Qatar is home to 39 Novo Cinemas screens that can be found in shopping centers such as Mall of Qatar, 01 Mall, The Pearl and Souq Waqif. Novo provides its customers with viewing experiences ranging from 2D cinema to the luxurious 7-star VIP treatment. When it comes to their snack options, Novo Cinemas provides its customers with the latest trends in the snack industry such as frozen-ice popcorn along with the option of ordering from gourmet menus that are served to your seat. Adding to that, Novo also offers its screens to non-cinematic events such as live viewing of sports and the opportunity to book private viewings.

=== Flik ===

Flik Cinemas is a local business in association with Al Mana Group. They have 12 screens across two locations; Lagoona Mall and Mirqab Mall that promise to provide the 5-Star treatment to its customers.

== Foreign films shot in Qatar ==
Bediuner (1959) is a documentary film shot by Danish photographer and filmmaker Jette Bang in 1959 as part of the Danish Expedition to Qatar. The film documents the lives of al-Na’im and al-Murrah Bedouins over the course of two and a half months.

Cruel Summer (2012) is a 7-screen film directed by musician Kanye West which premiered in the Cannes Film Festival. The film featured Arab and Gulf artists such as Hayat Al-Fahad and Ali Suliman.

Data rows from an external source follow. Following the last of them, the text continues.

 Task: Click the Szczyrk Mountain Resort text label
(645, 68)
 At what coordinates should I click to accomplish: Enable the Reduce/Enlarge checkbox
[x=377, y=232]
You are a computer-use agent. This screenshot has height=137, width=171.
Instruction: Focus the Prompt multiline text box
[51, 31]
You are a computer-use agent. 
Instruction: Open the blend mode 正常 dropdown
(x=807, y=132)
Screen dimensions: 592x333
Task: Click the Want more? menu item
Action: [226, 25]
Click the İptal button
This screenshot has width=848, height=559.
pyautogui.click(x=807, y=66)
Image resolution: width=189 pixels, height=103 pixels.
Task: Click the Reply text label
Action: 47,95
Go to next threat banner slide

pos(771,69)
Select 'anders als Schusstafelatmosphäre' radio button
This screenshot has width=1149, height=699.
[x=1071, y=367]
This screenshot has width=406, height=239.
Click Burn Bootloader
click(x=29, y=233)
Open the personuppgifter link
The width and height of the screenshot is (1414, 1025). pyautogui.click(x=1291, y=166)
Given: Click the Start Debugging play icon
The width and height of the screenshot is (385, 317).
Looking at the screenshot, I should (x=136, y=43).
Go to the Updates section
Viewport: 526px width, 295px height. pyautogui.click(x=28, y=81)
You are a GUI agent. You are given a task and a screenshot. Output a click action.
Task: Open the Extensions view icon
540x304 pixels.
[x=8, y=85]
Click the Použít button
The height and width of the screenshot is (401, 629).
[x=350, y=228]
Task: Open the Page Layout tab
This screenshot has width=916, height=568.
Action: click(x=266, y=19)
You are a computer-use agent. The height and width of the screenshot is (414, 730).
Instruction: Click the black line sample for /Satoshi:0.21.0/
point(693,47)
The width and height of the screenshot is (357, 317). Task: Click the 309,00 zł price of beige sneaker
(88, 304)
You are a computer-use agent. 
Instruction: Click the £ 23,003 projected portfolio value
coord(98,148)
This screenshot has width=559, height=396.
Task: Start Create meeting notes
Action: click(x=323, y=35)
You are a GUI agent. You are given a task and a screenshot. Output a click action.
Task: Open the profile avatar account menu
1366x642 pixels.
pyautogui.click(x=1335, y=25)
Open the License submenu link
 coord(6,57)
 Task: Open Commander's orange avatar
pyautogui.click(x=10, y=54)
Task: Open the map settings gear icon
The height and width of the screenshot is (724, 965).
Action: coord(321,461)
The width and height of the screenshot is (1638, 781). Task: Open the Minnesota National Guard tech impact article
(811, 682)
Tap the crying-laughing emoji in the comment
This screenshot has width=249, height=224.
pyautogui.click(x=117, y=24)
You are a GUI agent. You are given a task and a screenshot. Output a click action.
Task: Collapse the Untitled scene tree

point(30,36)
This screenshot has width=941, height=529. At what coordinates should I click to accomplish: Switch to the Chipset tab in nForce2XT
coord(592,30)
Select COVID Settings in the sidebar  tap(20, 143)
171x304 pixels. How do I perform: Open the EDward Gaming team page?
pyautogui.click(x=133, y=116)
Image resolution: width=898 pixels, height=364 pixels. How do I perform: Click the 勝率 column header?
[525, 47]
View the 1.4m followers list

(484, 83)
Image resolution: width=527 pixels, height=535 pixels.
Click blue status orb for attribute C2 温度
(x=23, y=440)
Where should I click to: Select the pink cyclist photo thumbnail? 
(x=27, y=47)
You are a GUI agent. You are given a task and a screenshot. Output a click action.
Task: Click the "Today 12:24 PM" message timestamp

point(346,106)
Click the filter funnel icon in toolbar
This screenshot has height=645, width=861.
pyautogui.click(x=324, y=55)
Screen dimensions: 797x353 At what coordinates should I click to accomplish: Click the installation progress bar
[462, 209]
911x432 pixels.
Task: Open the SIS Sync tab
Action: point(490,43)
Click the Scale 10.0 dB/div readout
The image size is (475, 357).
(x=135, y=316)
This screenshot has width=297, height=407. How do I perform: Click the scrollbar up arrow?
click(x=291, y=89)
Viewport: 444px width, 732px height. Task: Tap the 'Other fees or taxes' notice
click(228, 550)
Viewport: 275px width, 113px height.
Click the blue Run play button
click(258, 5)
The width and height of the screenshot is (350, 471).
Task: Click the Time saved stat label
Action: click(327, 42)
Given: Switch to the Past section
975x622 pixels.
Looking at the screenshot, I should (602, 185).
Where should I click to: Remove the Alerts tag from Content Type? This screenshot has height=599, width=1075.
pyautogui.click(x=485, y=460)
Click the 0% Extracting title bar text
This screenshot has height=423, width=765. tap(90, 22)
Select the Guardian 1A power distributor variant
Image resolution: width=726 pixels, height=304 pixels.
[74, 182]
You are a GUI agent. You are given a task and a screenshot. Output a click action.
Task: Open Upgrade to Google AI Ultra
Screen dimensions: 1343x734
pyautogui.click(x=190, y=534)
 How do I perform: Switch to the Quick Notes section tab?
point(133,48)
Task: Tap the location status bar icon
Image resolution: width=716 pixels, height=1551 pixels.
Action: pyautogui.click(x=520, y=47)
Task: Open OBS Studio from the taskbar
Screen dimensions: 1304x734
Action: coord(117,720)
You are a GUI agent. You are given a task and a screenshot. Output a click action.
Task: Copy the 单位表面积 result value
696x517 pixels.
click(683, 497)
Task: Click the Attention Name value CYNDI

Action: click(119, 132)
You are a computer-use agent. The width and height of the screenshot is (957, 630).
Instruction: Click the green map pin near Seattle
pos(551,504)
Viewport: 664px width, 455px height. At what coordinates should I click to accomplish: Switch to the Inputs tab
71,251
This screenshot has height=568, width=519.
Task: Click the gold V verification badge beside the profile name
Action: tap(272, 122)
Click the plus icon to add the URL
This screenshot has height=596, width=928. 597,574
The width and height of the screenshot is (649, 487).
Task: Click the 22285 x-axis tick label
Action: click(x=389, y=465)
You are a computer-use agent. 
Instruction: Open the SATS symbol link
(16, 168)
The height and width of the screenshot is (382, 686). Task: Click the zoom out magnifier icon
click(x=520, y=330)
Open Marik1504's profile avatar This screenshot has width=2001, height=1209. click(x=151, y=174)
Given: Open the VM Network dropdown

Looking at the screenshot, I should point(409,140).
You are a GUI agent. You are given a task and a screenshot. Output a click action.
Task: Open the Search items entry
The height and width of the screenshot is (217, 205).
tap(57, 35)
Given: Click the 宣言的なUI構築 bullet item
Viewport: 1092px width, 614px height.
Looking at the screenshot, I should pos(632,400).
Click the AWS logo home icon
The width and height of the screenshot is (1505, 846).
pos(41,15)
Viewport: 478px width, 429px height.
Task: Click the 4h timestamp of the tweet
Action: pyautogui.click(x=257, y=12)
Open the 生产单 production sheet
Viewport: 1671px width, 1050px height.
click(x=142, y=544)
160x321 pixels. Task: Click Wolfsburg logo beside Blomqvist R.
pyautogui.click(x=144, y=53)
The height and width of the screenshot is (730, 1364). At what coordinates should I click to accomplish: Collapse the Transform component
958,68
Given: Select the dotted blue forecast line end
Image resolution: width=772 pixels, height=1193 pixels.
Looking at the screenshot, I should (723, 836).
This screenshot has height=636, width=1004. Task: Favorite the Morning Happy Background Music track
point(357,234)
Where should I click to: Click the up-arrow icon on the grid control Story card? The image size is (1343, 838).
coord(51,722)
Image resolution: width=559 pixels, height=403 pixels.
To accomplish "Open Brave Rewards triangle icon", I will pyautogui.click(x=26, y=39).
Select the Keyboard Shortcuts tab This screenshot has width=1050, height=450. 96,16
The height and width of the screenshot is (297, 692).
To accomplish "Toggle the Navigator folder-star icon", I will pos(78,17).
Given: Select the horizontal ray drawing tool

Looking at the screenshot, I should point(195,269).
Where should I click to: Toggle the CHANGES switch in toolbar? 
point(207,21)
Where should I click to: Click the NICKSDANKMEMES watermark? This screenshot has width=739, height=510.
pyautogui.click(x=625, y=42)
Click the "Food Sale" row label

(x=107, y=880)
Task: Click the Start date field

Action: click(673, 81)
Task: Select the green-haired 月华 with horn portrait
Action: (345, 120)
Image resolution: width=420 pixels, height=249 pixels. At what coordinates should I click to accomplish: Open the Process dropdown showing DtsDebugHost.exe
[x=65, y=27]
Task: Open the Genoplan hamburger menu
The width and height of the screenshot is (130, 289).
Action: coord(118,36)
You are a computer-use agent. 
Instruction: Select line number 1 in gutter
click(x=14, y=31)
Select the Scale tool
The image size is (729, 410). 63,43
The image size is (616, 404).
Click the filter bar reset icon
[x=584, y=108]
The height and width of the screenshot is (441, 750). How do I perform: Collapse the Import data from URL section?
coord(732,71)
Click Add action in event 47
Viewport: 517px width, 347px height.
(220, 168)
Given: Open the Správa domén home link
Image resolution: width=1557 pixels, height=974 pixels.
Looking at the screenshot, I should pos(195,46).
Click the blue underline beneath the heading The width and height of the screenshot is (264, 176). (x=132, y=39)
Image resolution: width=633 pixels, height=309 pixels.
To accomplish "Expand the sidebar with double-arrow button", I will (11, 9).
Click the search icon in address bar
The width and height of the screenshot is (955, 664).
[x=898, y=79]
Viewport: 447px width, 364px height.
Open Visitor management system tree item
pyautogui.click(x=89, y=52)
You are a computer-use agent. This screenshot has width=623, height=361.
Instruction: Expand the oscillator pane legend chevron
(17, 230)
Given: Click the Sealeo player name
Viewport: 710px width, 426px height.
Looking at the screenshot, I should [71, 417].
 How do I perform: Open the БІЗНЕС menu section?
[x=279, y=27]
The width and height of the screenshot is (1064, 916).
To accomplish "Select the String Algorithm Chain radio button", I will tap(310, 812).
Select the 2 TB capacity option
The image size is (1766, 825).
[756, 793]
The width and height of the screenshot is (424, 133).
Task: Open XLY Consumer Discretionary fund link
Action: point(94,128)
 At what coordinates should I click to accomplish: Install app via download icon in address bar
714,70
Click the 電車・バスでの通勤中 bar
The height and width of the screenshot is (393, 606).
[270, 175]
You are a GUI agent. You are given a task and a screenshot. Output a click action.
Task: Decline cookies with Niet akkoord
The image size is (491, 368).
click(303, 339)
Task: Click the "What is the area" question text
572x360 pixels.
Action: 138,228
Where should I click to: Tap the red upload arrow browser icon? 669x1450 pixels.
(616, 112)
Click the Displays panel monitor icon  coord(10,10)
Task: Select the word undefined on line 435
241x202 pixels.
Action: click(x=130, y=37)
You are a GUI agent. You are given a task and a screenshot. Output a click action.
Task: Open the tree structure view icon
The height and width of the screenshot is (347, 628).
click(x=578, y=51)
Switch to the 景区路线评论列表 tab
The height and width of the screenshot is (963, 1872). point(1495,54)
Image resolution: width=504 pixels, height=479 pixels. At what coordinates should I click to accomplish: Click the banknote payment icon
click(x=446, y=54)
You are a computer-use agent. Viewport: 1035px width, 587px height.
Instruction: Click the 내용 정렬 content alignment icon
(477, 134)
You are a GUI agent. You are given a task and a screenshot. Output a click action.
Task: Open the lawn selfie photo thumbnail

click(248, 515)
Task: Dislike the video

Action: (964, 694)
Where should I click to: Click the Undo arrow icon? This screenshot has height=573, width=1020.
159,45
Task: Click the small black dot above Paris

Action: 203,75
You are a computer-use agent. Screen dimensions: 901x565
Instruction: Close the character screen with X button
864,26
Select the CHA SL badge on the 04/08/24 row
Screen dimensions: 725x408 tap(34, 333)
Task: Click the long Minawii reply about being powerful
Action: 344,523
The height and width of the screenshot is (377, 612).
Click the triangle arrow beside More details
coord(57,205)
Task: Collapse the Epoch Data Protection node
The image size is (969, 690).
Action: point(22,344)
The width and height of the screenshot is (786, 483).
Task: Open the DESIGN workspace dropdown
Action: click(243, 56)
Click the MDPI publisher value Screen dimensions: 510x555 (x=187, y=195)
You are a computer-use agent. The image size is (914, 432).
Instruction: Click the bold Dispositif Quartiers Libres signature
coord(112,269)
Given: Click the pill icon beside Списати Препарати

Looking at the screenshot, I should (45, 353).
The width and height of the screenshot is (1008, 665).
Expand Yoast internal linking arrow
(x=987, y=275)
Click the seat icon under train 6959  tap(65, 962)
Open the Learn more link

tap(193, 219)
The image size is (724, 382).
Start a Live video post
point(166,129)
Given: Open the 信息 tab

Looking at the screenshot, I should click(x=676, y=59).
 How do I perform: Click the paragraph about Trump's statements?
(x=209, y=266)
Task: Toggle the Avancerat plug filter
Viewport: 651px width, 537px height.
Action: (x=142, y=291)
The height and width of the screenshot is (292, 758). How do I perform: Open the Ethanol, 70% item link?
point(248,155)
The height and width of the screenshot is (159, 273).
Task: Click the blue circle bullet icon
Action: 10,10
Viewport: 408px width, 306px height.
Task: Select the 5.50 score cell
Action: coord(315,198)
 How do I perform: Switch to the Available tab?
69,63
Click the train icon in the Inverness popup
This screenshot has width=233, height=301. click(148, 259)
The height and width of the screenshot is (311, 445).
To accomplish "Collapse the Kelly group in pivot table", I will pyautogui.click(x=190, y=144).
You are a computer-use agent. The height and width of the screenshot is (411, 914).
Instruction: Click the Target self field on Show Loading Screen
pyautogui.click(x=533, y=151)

This film was shot in multiple locations within the Gulf region including Qatar. In the making of this film, many Arab figures were heavily included. This film is notable due to its contributions in placing Qatar on the map within the film industry by showcasing its potential in supporting the arts of filmmaking and thrusting local talents under the global spotlight.

The Workers Cup (2017) is a film directed by Adam Sobel. It features Asian and African migrant workers who are involved in the construction of Qatar's venues for the 2022 FIFA World Cup, and their participation in a local football tournament known as the Worker's Cup. During the film, the living conditions of Qatar's labor camps are explored. This movie explores the reasons behind the individual workers moving to work in Qatar, and the prospects for providing for their families back home. Although the movie does shed light on the cruel and unfair circumstances of people within the work force, Sobel sheds light on a universal story that resonates with soccer fans and people everywhere.